*YOUR TASK:* Copy exactly the line containing "Click the Value textarea resize handle" and all the lines that follow it to the end of the records, minus the pictures.

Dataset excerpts
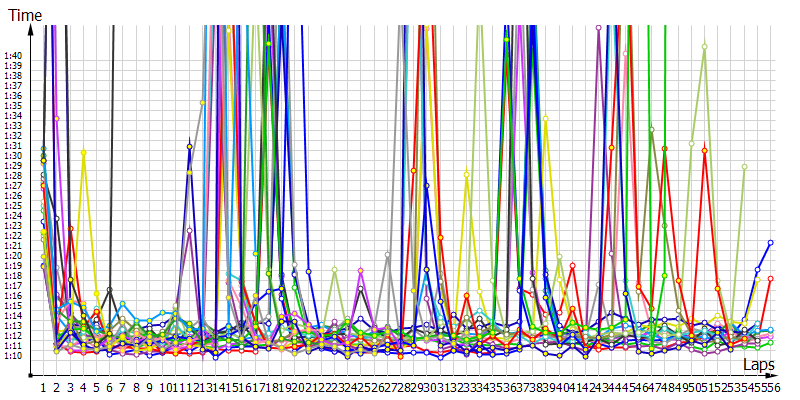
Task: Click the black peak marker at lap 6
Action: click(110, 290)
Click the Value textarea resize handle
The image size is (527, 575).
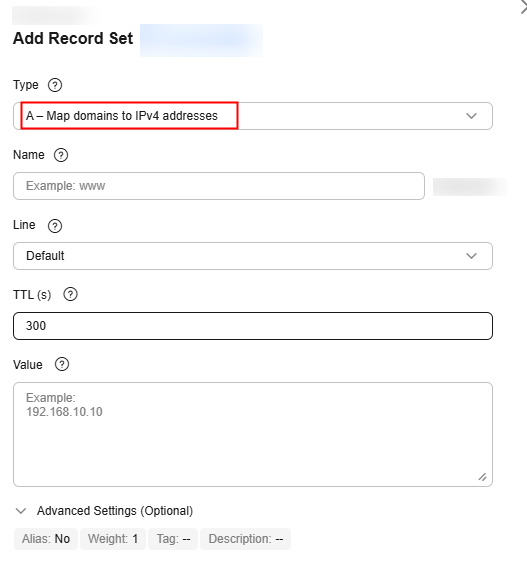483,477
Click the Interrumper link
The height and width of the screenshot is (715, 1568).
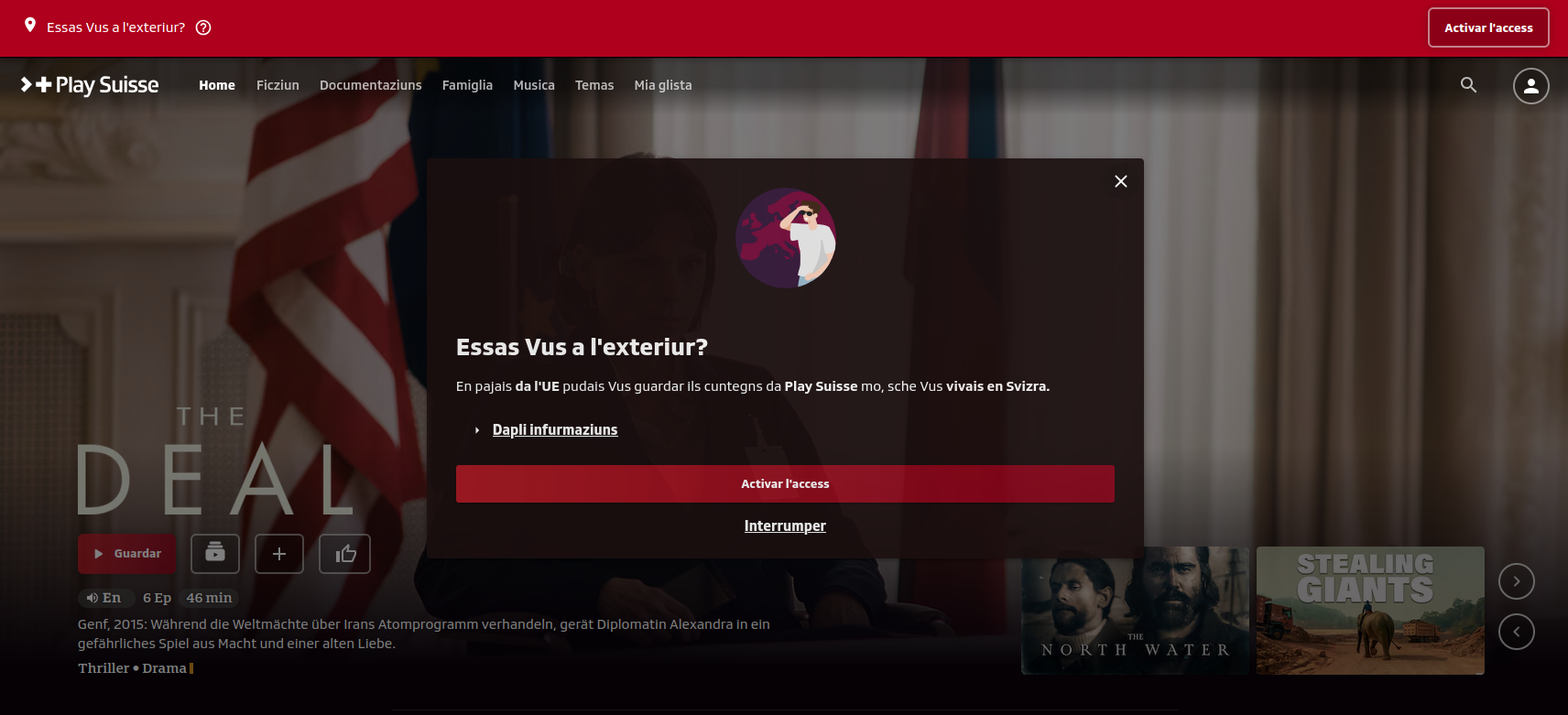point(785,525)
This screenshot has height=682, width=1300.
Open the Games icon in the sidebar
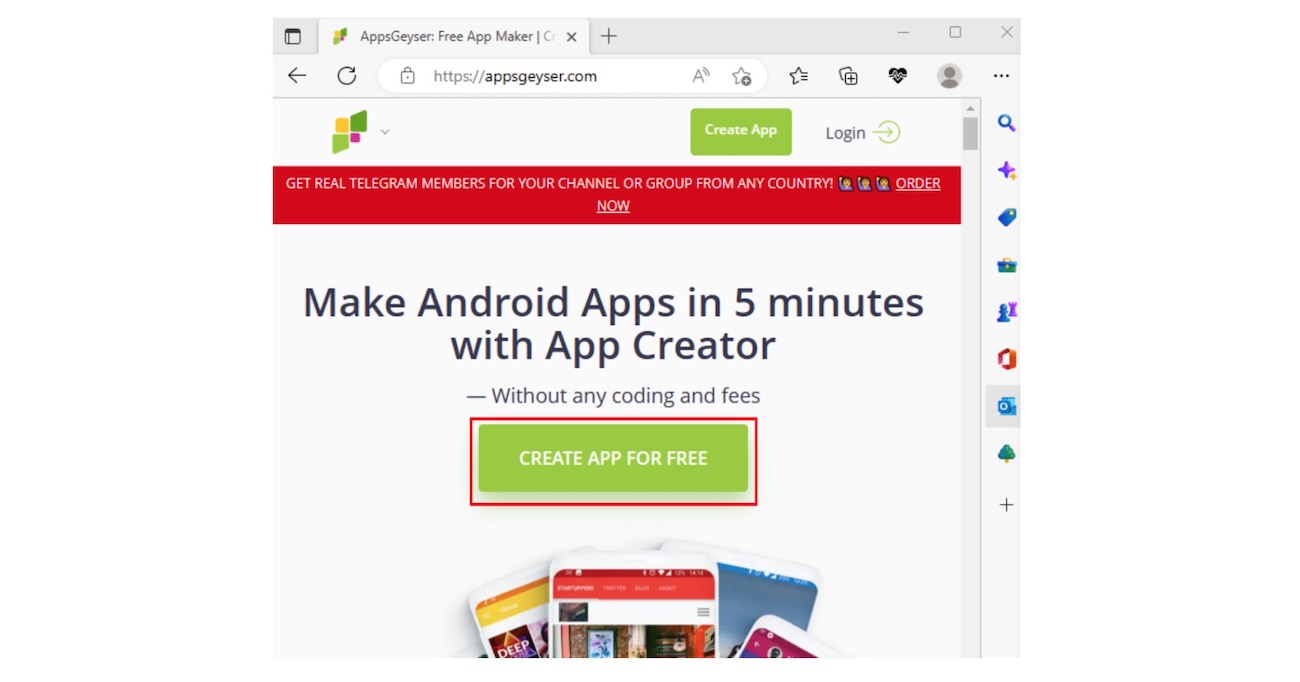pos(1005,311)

*WRITTEN REPLY:*
Click the Value textarea resize handle
The image size is (527, 575).
483,477
Click the Interrumper link
The height and width of the screenshot is (715, 1568).
point(785,525)
This screenshot has height=682, width=1300.
Open the Games icon in the sidebar
pos(1005,311)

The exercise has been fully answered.